PROVIDED TEXT —
-=-=-=-=-

Thomas Laueur at Amherst College
Laqueur specializes in the cultural history of the body. Students in the class talked about how people have both vilified and memorialized Holocaust victims and those who died of AIDS. Photo by Maria Stenzel

Why do we create memorials, and why do they resonate?

Historian Thomas W. Laqueur posed these questions on a Tuesday in early October to students in Professor Natasha Staller’s class “Witches, Vampires and Other Monsters.” The upper-level art history course explores cultural connotations of “the monstrous” and how people imagine evil. 

Staller invited Laqueur to her class as part of the Phi Beta Kappa Society’s Visiting Scholars Program, in which undergraduates meet and exchange ideas with scholars in the arts and humanities. Laqueur, who specializes in the cultural history of the body, led a discussion with students about Holocaust memorials and the AIDS Memorial Quilt—and, more generally, about how and why the living remember and honor the dead.

In preparation, Staller’s students watched Common Threads: Stories from the Quilt, a 1989 documentary about the AIDS quilt. They also read Laqueur’s review of the 1996 book French Children of the Holocaust: A Memorial, edited by Serge Klarsfeld.

The class conversation on Oct. 3 explored both the vilification and the memorialization of Jews who died in the Holocaust and people who died of AIDS in the 1980s. “Like the witches we studied earlier,” Staller says, “they were despised and demonized by many in society, who believed they deserved every punishment and a hideous death.”

-=-=-=-=-

DATA SHOWN —
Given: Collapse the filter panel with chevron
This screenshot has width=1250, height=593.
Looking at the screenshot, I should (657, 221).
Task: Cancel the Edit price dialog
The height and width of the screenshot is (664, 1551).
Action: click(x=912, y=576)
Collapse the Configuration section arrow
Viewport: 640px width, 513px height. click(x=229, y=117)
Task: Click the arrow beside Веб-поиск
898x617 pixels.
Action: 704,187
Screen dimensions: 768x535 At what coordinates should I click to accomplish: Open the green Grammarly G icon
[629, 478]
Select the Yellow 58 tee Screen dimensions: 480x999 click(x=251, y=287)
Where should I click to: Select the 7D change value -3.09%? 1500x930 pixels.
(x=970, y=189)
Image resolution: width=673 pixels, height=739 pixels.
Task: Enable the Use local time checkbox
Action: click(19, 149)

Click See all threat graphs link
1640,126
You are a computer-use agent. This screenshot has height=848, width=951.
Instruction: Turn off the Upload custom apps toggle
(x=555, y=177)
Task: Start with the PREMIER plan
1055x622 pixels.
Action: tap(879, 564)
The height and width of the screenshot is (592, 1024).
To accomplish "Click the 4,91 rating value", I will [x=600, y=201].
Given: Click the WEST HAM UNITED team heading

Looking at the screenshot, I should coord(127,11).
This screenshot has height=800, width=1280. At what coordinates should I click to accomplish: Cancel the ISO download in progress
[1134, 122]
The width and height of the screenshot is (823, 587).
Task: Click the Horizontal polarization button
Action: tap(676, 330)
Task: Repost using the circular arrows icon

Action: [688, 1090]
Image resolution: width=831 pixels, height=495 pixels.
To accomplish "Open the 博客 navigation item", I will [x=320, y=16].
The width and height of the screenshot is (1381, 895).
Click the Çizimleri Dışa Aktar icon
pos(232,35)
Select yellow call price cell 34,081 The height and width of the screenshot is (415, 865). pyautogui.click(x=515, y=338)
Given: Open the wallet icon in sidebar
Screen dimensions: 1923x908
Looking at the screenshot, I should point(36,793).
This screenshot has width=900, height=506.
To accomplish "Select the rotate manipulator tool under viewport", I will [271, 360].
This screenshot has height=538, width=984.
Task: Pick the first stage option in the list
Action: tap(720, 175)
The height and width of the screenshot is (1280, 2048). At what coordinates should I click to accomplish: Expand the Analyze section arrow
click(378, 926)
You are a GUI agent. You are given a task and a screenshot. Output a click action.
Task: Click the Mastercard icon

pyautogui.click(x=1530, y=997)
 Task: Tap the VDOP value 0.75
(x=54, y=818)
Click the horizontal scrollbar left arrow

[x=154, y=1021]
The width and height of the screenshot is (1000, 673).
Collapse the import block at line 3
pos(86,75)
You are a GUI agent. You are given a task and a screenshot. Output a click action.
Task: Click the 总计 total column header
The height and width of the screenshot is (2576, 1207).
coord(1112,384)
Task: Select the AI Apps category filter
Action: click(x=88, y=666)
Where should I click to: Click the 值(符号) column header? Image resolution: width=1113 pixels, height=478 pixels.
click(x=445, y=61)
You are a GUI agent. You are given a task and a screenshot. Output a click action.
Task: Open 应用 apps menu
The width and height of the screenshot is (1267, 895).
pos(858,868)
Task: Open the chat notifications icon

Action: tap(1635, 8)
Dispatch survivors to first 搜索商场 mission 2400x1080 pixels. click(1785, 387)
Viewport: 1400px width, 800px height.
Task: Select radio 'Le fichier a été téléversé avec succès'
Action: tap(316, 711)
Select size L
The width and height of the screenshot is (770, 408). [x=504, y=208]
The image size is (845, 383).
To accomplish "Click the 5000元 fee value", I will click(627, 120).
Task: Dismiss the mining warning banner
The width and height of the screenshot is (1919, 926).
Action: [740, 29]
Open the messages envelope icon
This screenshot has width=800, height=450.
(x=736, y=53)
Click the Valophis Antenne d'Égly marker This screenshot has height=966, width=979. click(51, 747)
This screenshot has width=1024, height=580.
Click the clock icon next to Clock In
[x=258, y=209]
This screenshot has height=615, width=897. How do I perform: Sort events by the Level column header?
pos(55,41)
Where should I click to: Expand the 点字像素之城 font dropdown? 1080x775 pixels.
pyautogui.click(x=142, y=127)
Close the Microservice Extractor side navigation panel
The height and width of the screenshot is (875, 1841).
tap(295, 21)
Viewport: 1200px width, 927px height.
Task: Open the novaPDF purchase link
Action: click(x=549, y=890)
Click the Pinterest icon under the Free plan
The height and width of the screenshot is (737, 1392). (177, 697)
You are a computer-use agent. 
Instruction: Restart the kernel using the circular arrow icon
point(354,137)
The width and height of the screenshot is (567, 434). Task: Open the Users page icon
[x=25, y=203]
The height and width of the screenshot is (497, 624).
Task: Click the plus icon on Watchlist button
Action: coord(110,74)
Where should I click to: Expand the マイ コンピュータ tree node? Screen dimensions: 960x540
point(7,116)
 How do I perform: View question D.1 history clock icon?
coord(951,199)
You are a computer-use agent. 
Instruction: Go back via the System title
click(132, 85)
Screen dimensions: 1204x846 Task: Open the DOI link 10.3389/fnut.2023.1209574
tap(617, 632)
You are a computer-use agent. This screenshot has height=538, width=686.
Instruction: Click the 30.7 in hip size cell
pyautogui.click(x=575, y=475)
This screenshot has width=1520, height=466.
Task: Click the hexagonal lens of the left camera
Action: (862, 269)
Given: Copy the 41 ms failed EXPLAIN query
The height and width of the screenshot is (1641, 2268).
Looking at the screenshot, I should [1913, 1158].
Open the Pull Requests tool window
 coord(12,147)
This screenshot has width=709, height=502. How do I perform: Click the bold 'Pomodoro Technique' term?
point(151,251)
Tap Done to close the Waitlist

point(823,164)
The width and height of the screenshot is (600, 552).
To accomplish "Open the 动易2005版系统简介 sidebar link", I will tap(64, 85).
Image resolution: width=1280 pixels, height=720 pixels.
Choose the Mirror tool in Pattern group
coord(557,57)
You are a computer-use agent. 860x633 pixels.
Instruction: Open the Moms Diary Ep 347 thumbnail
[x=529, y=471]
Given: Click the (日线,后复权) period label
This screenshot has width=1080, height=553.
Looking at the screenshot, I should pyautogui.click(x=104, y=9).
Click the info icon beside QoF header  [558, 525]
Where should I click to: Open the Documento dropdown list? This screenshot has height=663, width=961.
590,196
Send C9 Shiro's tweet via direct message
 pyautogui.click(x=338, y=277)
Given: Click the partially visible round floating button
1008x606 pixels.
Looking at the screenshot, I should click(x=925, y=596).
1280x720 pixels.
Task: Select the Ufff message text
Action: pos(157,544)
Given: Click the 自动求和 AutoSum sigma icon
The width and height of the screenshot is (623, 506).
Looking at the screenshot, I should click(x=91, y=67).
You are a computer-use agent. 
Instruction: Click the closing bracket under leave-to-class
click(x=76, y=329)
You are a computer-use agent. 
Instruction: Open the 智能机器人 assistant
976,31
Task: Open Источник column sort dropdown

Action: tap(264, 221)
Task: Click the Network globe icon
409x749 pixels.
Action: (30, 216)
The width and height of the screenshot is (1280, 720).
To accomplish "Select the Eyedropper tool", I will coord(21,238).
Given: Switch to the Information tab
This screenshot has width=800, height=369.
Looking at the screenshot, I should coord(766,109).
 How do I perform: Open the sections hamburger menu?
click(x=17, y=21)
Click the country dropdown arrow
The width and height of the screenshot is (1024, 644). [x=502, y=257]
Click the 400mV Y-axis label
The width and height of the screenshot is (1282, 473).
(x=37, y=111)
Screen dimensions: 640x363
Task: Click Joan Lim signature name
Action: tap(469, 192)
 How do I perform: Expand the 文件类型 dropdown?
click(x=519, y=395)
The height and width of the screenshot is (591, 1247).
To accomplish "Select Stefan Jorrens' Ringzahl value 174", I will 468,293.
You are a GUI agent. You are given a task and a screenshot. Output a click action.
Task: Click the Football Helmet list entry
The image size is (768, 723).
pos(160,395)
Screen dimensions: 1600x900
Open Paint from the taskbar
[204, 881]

-=-=-=-=-

ACTION ITEM A — Translate into Spanish this sentence from the article on Thomas Laqueur's class visit: "Why do we create memorials, and why do they resonate?"
ACTION ITEM B — In the article on Thomas Laqueur's class visit, what documentary did Staller's students watch to prepare for the discussion?
ACTION ITEM C — Write a continuation of the article on Thomas Laqueur's class visit, picking up after its final sentence.

RESPONSE AREA A — ¿Por qué creamos monumentos conmemorativos y por qué resuenan?

RESPONSE AREA B — They watched Common Threads: Stories from the Quilt, a 1989 documentary about the AIDS quilt.

RESPONSE AREA C —
Laqueur suggested that memorials like the quilt, with its 48,000 panels commemorating people who died of AIDS, can change historical narratives: those who died were able to increase awareness of “a terrible disease that no one was really paying attention to at the time.”

One student wondered aloud to her classmates about the intention behind memorials, asking, “Are they for families and descendants, or a way to remember and not repeat history?”

Another spoke of the ways in which memorials feature people’s names. “I once saw a memorial where families were grouped together, which gave immense context to understanding the significance of these deaths,” he said, “whereas a memorial of seemingly endless names feels more about the totality.”

The day after the class, Laqueur expanded on his ideas in a public lecture. He said caring for and remembering the dead can help us feel closer to them. Paraphrasing art critic Dave Hickey, he compared the notion of feeling close to the dead to watching a magician perform: 

“If what magicians did were in fact real, we would lose interest,” Laqueur said. “We take pleasure in seeing the impossible appear possible, and the invisible appear visible.” Feeling closer to those who’ve died, he said, “is magic we can believe in.”